I have a dictionary with placeholders and their possible list of values, as shown below:
{
"~GPE~": ['UK', 'USA'],
"~PERSON~": ['John Davies', 'Tom Banton', 'Joe Morgan'],
# and so on ...
}
I want to create all possible combinations of strings by replacing the placeholders (i.e. ~GPE~
and ~PERSON~
) from the template:
"My name is ~PERSON~. I travel to ~GPE~ with ~PERSON~ every year".
Expected output is:
"My name is John Davies. I travel to UK with Tom Banton every year."
"My name is John Davies. I travel to UK with Joe Morgan every year."
"My name is John Davies. I travel to USA with Tom Banton every year."
"My name is John Davies. I travel to USA with Joe Morgan every year."
"My name is Tom Banton. I travel to UK with John Davies every year."
"My name is Tom Banton. I travel to UK with Joe Morgan every year."
"My name is Tom Banton. I travel to USA with John Davies every year."
"My name is Tom Banton. I travel to USA with Joe Morgan every year."
"My name is Joe Morgan. I travel to UK with Tom Banton every year."
"My name is Joe Morgan. I travel to UK with John Davies every year."
"My name is Joe Morgan. I travel to USA with Tom Banton every year."
"My name is Joe Morgan. I travel to USA with John Davies every year."
Also notice how the values corresponding to a key in the dictionary do not repeat in the same sentence. e.g. I do not want: "My name is Joe Morgan. I travel to USA with Joe Morgan every year." (so not exactly cartesian product, but close enough)
I am new to python and experimenting with the re module, but could not find a solution to this problem.
EDIT
The main problem I am facing is replacing string causes the length to change, which makes subsequent modifications to the string difficult. This is especially due to possibility of multiple instances of same placeholder in the string.

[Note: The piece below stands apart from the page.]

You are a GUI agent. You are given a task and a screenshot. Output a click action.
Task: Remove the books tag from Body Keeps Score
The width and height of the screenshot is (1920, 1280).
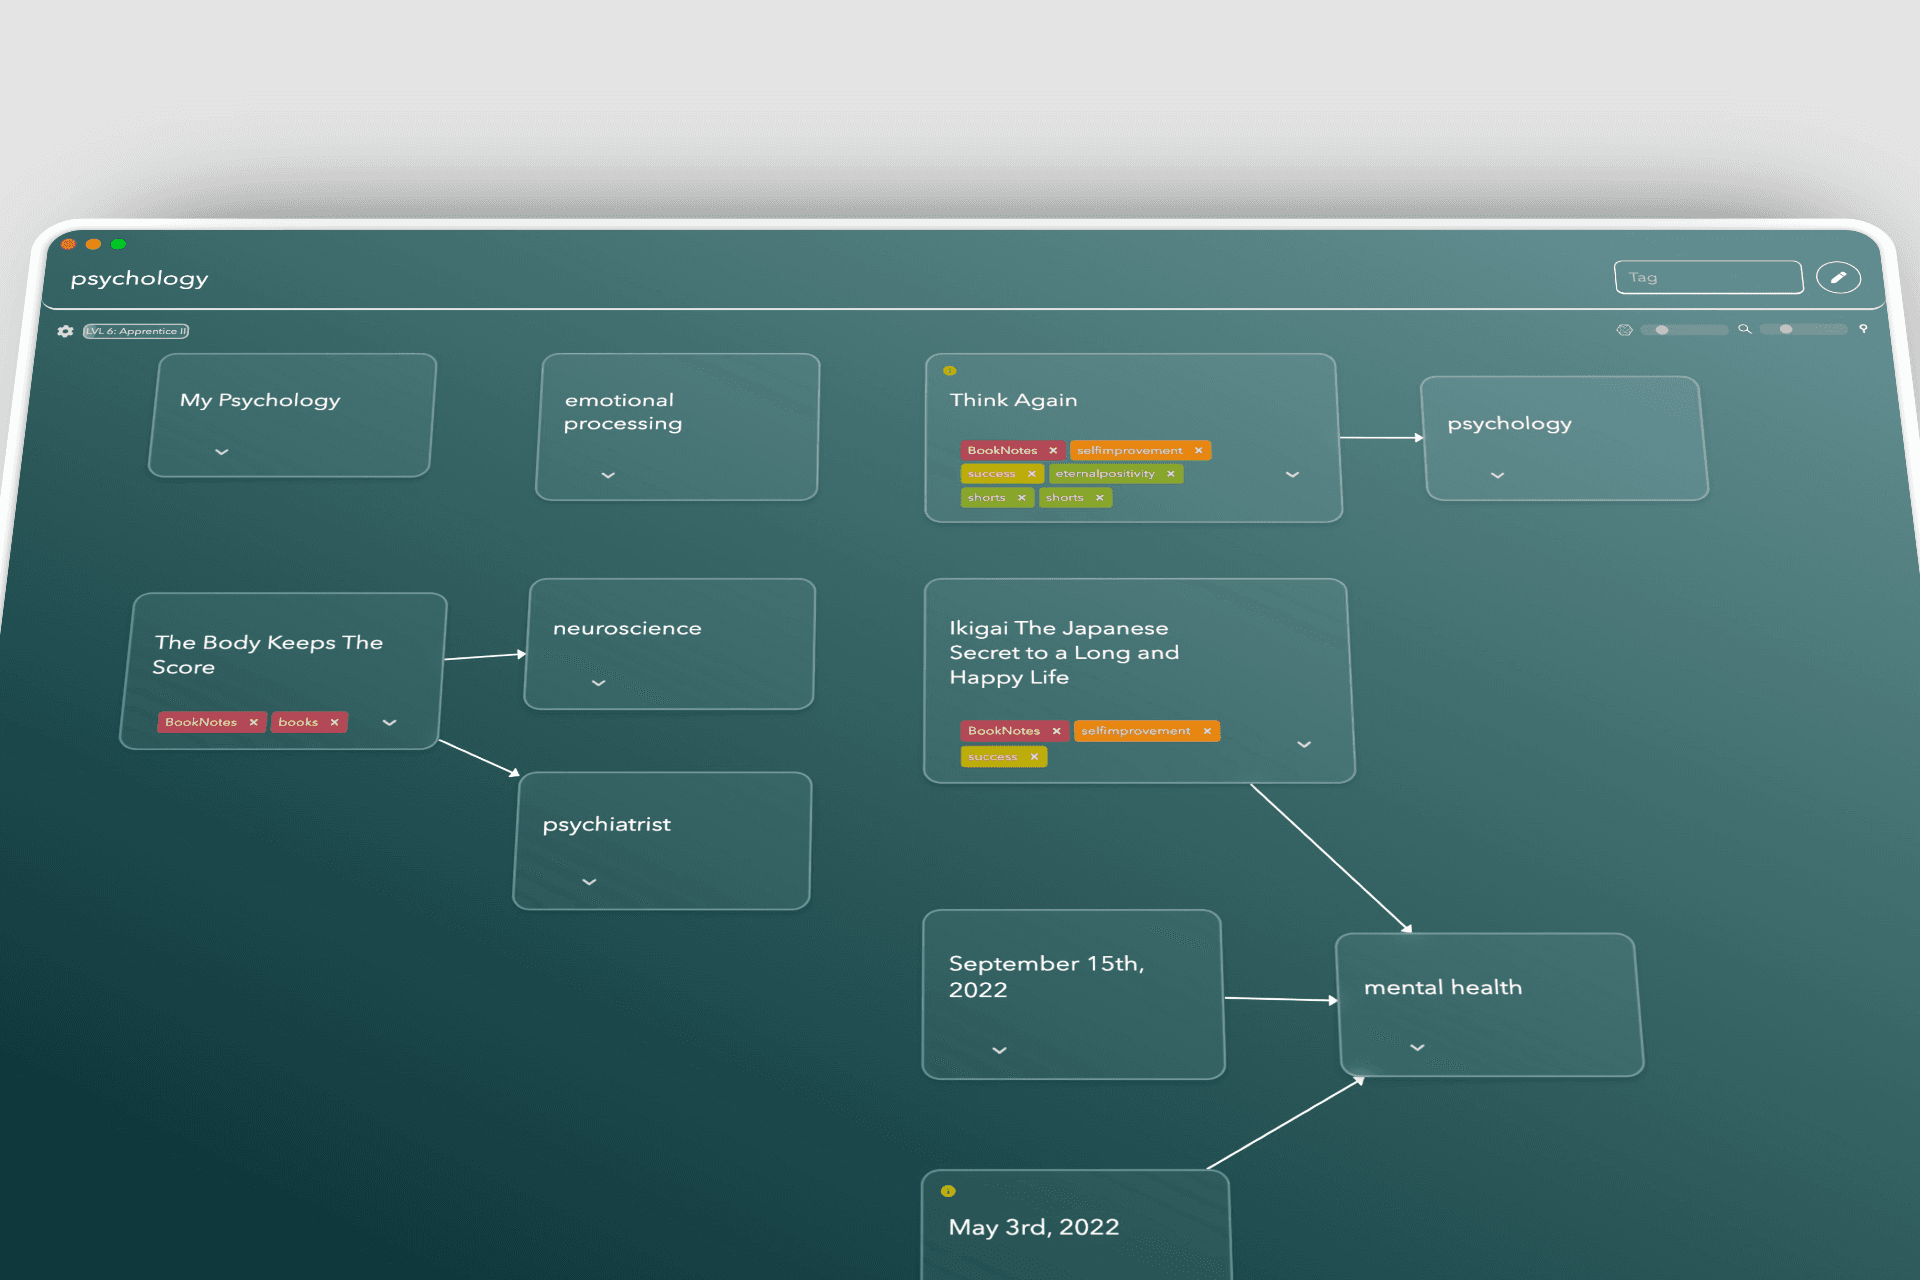point(334,722)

Below is a snippet to elaborate more:
label_dict = {
"~GPE~": ['UK', 'USA'],
"~PERSON~": ['John Davies', 'Tom Banton', 'Joe Morgan']
}
template = "My name is ~PERSON~. I travel to ~GPE~ with ~PERSON~ every year."
for label in label_dict.keys():
modified_string = template
offset = 0
for match in re.finditer(r'{}'.format(label), template):
for label_text in label_dict.get(label, []):
start, end = match.start() + offset, match.end() + offset
offset += (len(label_text) - (end - start))
# print ("Match was found at {start}-{end}: {match}".format(start = start, end = end, match = match.group()))
modified_string = modified_string[: start] + label_text + modified_string[end: ]
print(modified_string)
Gives the incorrect output as:
My name is ~PERSON~. I travel to UK with ~PERSON~ every year.
My name is ~PERSON~. I travel USA with ~PERSON~ every year.
My name is John Davies. I travel to ~GPE~ with ~PERSON~ every year.
My name is JohTom Banton. I travel to ~GPE~ with ~PERSON~ every year.
My name is JohToJoe Morgan. I travel to ~GPE~ with ~PERSON~ every year.
My name is JohToJoe Morgan. I travel to ~GPE~ with John Davies every year.
My name is JohToJoe Morgan. I travel to ~GPE~ with JohTom Banton every year.
My name is JohToJoe Morgan. I travel to ~GPE~ with JohToJoe Morgan every year.